YOUR GOAL:
Reproduce the data starting at the line containing "The width and height of the screenshot is (630, 372)." and ending at the line containing "pyautogui.click(x=259, y=305)", with "Effects panel" replaced by "Layers panel" and nothing else altered.

** Start DATA SHOWN **

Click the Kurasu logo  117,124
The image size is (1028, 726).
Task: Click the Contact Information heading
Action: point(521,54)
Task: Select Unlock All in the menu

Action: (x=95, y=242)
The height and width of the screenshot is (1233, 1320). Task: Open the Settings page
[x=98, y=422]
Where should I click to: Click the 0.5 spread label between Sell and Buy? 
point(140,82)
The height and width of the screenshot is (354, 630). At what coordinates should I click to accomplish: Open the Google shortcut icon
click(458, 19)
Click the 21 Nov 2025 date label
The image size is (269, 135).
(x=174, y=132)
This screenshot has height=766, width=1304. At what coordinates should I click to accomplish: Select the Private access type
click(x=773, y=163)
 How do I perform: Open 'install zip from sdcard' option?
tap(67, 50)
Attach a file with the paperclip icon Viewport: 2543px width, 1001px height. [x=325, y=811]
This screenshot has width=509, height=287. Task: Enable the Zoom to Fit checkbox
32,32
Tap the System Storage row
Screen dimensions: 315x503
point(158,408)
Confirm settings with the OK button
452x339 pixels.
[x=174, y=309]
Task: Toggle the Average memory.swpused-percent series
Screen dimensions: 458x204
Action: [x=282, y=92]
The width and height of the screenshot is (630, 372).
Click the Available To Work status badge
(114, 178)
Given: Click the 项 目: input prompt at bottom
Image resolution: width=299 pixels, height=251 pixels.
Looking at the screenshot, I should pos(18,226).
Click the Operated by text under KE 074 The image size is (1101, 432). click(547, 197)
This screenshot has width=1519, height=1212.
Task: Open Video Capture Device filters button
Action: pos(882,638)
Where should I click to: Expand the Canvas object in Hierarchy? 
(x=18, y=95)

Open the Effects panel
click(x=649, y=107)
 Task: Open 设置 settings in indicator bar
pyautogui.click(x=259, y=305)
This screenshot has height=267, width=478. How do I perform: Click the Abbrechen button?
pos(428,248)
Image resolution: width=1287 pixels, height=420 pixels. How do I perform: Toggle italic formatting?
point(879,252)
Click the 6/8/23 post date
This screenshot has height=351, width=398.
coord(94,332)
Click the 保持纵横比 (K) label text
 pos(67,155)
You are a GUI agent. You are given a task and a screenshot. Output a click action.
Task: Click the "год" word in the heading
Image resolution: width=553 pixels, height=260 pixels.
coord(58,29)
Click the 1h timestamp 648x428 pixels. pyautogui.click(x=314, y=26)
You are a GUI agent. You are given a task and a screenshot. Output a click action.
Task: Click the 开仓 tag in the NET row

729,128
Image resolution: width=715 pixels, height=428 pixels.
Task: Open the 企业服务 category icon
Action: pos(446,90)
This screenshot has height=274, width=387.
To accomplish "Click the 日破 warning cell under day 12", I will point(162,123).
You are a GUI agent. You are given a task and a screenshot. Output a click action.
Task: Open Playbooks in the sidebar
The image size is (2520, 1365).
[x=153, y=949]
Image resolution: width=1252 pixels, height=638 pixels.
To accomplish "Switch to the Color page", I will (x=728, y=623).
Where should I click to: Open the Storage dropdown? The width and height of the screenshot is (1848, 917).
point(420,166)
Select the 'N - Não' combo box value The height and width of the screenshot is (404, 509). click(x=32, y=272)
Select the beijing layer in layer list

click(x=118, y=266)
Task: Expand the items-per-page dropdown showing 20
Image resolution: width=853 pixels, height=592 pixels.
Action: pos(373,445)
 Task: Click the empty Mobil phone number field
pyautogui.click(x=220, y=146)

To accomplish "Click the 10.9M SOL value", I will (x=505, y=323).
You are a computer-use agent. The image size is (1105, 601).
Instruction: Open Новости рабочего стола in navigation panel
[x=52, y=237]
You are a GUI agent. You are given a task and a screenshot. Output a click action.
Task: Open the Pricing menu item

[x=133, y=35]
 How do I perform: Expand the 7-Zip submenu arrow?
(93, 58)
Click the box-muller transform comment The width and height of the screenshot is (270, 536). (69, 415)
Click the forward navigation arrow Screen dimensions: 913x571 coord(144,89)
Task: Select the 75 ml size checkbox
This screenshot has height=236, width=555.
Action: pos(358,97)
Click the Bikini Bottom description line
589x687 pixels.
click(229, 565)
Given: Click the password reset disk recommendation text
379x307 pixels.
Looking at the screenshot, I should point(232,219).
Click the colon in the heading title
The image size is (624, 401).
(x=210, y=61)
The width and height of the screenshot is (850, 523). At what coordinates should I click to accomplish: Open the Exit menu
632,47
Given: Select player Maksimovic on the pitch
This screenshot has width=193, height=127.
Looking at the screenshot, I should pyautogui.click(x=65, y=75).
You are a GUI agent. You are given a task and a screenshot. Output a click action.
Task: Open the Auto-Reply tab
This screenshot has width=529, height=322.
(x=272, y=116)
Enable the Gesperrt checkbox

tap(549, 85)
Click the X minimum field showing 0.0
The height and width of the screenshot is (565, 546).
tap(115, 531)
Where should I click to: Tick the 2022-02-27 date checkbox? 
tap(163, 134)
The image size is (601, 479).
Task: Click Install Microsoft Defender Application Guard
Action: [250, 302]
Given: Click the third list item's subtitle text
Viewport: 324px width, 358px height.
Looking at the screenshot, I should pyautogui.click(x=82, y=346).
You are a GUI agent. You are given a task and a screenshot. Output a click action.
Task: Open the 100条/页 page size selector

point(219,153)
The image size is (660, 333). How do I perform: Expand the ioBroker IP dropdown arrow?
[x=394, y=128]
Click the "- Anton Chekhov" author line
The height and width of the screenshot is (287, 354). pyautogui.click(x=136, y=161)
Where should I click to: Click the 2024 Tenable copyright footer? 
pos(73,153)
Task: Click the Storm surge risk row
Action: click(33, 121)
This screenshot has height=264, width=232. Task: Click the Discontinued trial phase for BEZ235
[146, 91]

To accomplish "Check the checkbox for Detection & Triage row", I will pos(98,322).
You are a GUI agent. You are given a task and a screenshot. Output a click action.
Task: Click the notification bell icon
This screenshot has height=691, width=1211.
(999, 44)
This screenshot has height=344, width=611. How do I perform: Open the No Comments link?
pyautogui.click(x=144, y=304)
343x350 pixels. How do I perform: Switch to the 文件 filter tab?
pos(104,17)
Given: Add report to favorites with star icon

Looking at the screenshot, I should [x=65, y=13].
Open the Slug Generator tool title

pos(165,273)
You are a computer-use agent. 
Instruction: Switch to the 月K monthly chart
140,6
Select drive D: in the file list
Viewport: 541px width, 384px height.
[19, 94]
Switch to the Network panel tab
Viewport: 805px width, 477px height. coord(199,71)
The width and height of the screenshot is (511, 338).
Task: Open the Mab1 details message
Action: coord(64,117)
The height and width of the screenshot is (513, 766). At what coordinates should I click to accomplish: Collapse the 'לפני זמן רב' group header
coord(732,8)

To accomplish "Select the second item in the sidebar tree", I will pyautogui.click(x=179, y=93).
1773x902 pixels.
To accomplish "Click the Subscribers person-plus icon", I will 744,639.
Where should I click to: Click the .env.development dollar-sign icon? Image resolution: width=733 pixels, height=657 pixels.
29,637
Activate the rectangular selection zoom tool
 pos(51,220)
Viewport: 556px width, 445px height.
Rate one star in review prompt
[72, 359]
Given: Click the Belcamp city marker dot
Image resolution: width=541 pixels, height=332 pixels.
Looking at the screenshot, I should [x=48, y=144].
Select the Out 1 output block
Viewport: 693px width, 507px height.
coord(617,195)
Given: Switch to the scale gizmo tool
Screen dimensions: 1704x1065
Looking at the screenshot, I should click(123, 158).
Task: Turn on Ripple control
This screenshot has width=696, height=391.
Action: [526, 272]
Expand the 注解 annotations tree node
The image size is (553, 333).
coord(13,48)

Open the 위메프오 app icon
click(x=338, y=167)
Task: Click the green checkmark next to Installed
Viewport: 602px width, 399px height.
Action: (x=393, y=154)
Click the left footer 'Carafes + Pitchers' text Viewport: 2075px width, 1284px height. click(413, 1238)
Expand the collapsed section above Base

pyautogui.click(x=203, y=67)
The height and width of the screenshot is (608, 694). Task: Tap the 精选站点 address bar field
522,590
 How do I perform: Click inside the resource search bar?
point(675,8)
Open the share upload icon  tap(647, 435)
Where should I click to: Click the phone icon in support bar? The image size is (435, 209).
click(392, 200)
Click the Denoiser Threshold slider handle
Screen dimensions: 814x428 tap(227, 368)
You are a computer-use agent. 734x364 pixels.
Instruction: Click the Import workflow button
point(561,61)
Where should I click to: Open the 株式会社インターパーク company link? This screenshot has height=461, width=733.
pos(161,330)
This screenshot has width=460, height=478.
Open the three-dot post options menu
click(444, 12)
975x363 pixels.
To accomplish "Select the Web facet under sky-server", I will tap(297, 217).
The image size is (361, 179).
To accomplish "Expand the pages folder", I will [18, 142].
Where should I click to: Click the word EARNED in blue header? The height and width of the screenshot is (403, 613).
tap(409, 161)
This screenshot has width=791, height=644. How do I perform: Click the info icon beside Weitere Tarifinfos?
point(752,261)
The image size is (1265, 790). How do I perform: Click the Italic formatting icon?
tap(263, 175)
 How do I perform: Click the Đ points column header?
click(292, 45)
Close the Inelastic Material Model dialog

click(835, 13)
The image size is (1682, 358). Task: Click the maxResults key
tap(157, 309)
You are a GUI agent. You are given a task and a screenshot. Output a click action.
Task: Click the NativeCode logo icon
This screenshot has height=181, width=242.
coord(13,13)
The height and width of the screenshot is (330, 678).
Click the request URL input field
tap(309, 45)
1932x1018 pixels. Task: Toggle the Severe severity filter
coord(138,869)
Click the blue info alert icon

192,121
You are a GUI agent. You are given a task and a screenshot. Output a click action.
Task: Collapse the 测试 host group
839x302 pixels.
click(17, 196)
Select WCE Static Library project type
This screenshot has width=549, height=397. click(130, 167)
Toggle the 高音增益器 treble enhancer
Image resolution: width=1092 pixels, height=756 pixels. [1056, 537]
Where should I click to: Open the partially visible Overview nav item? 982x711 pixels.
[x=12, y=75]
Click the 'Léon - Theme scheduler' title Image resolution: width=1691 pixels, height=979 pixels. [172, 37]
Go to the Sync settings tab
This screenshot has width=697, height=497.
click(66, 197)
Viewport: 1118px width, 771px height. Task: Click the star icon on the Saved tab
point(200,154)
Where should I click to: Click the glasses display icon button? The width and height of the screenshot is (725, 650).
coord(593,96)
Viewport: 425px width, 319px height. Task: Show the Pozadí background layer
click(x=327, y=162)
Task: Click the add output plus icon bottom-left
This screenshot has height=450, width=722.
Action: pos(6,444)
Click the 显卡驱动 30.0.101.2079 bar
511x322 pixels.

** End DATA SHOWN **

THE REPLY:
The width and height of the screenshot is (630, 372).
Click the Available To Work status badge
(114, 178)
Given: Click the 项 目: input prompt at bottom
Image resolution: width=299 pixels, height=251 pixels.
Looking at the screenshot, I should pos(18,226).
Click the Operated by text under KE 074 The image size is (1101, 432). click(547, 197)
This screenshot has width=1519, height=1212.
Task: Open Video Capture Device filters button
Action: pos(882,638)
Where should I click to: Expand the Canvas object in Hierarchy? 
(x=18, y=95)

Open the Layers panel
click(x=649, y=107)
 Task: Open 设置 settings in indicator bar
pyautogui.click(x=259, y=305)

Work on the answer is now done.